In “The Triple Sun; A Golden Age Tale,” by Rajnar Vajnar, an engaging narrative voice and the partnership of the three young Exo-planetary Explorer cadets who are the main characters give this tale some life. I enjoyed “The Triple Sun” but thought it was too long for the idea. The mystery of the natives was clever, but it didn’t seem very scientific. At the climax of the story, though, the three young cadets, who haven’t functioned all that well as a team, do pull together. I thought the final denouement suffered from a bit too much cuteness and dragged on.
The two I enjoyed the most are “The Day the World Turned Upside Down,” and “The Triple Sun; A Golden Age Tale.”

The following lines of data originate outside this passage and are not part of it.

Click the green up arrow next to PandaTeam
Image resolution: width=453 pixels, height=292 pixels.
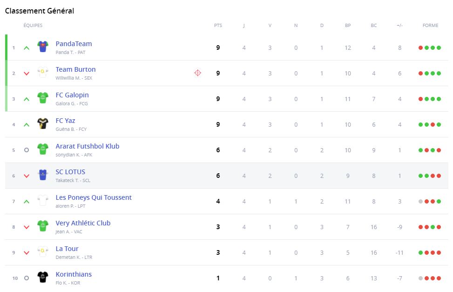tap(27, 48)
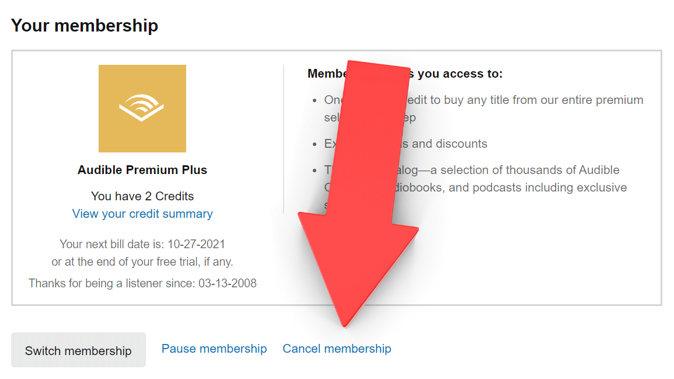
Task: Click the Switch membership button
Action: (x=78, y=350)
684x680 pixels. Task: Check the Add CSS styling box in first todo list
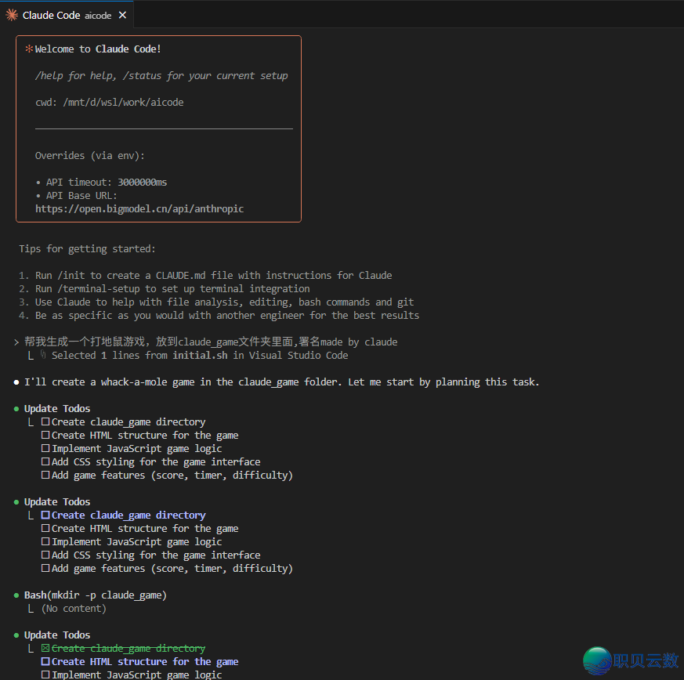[45, 462]
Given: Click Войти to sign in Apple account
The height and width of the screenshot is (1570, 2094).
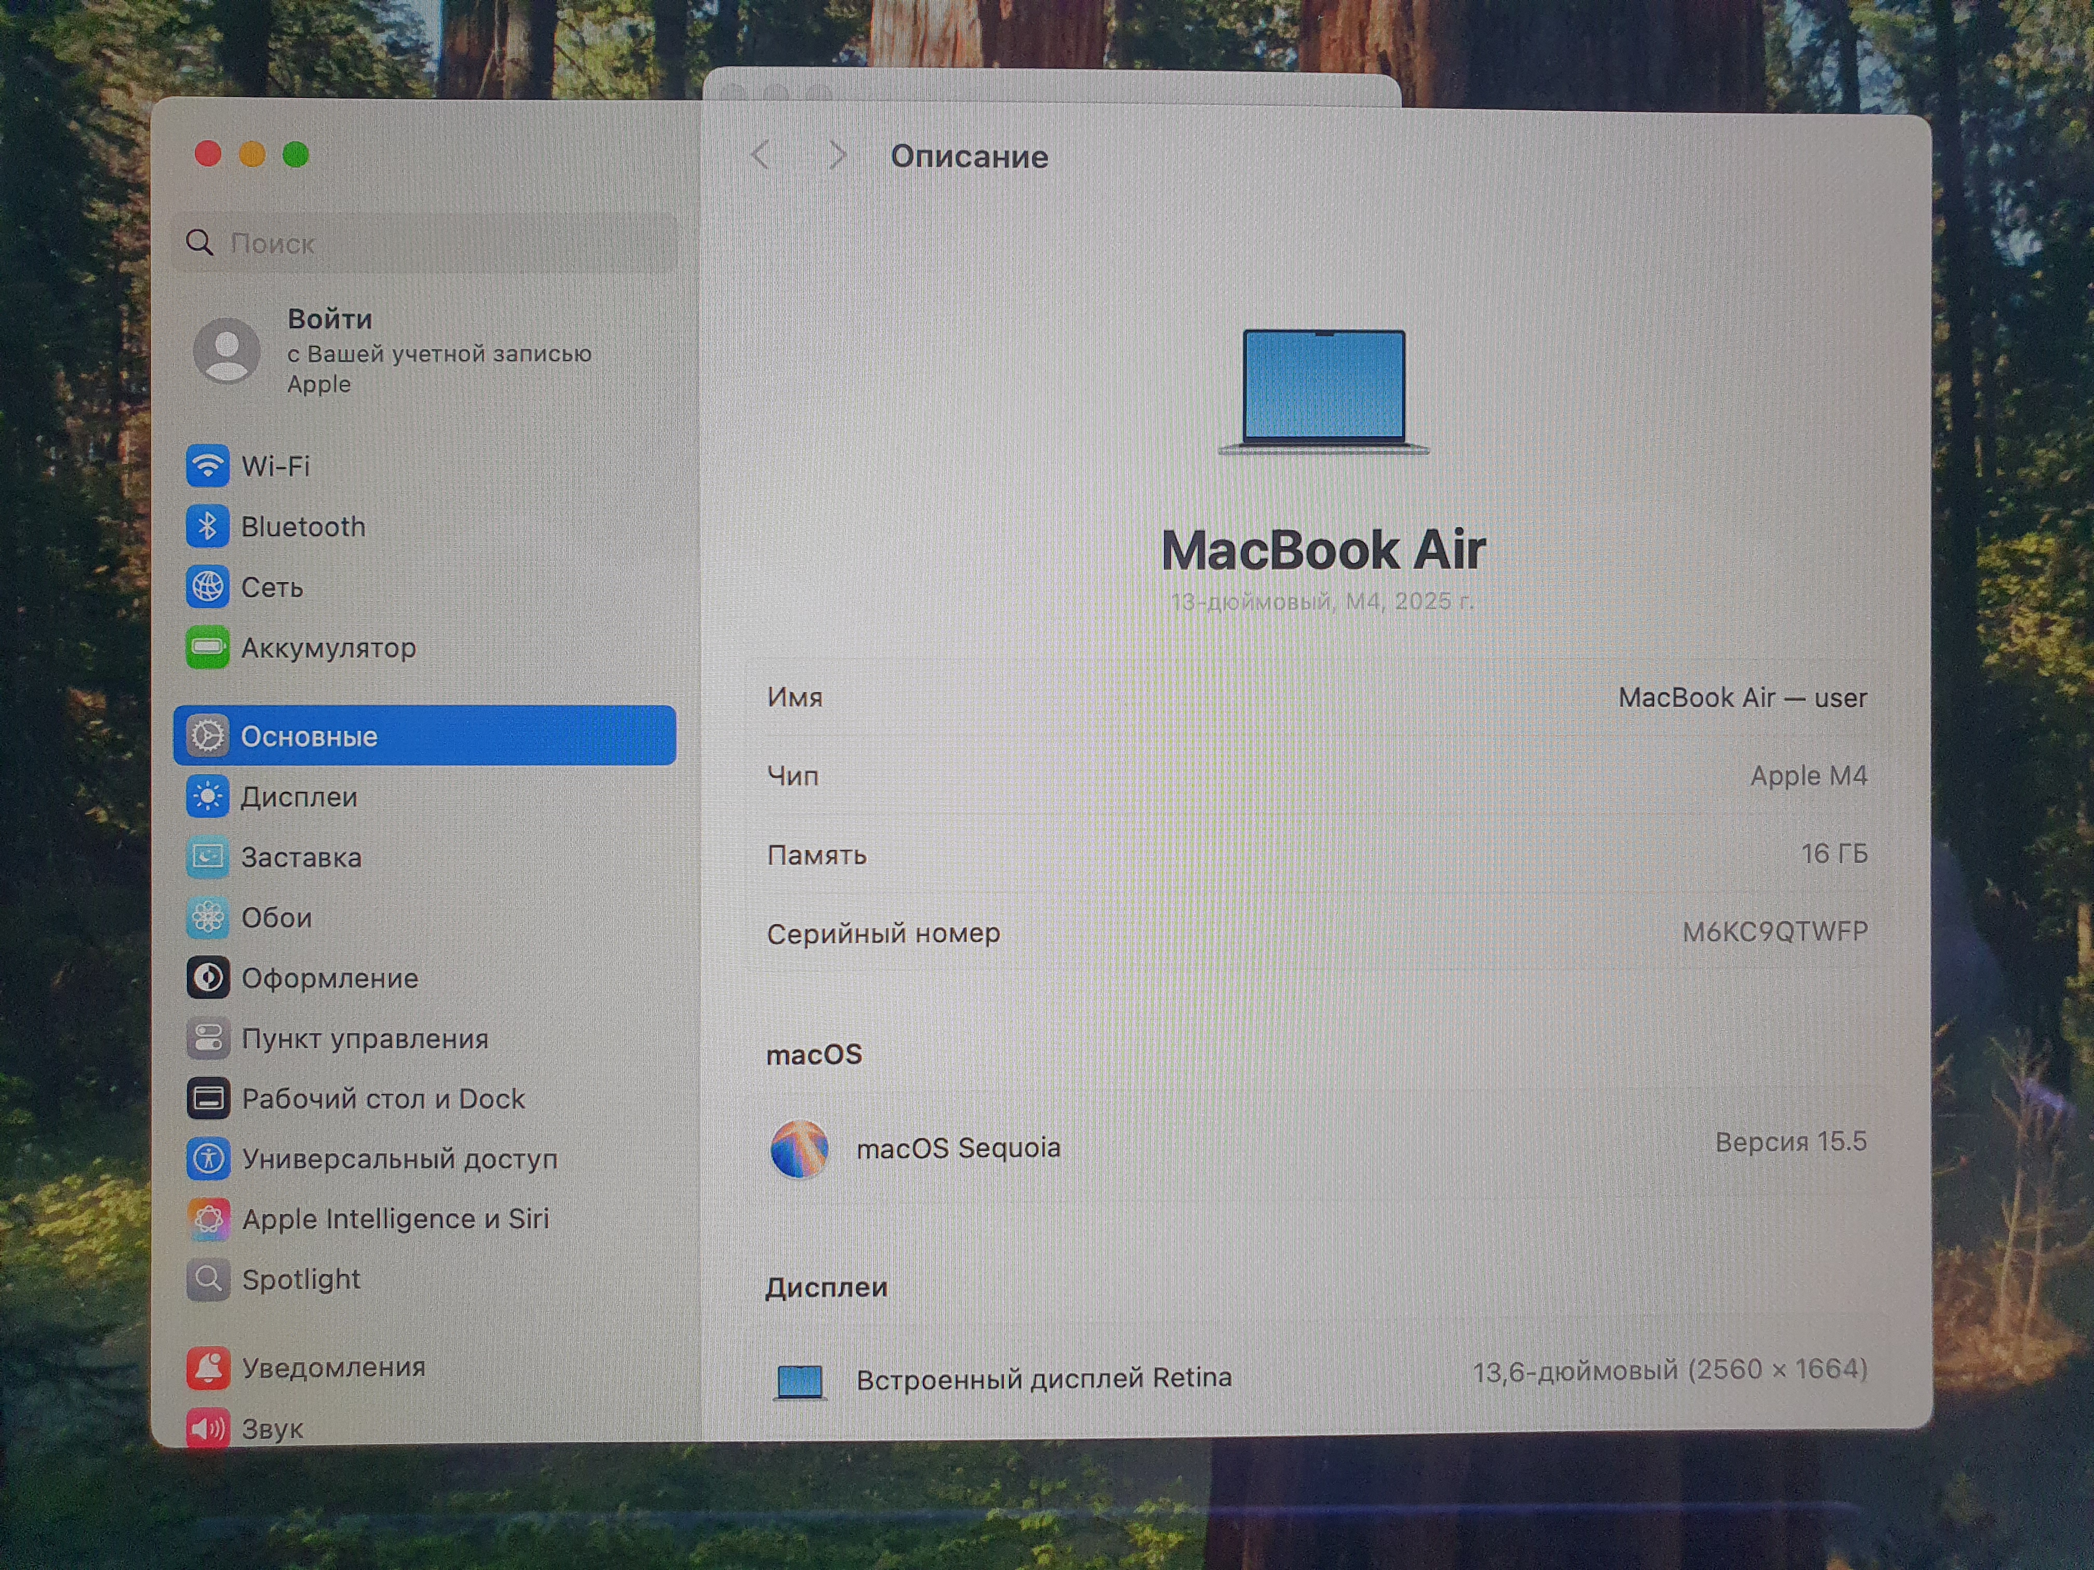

I did make an interesting side discovery while reading these. To my complete lack of surprise, the “hard science” stories don’t have very much actual science. “The Triple Sun,” “Championship B’tok” and “Ashes to Ashes… ” all contain extra-terrestrial life forms that are lizard-like, snake-like, or called Snakes. (Reptiles don’t fare well with “hard science fiction” writers.) The Abreathons in “The Triple Sun” are not terribly convincing, and seem a lot like a group of aliens on Doctor Who. Time-travel in “Championsip B’tok” is not much different from magic. Where are the stories like David Walton’s Superposition, or 2013’s Afterparty by Daryl Gregory, where the story springs directly and organically from the science? I really do want to know.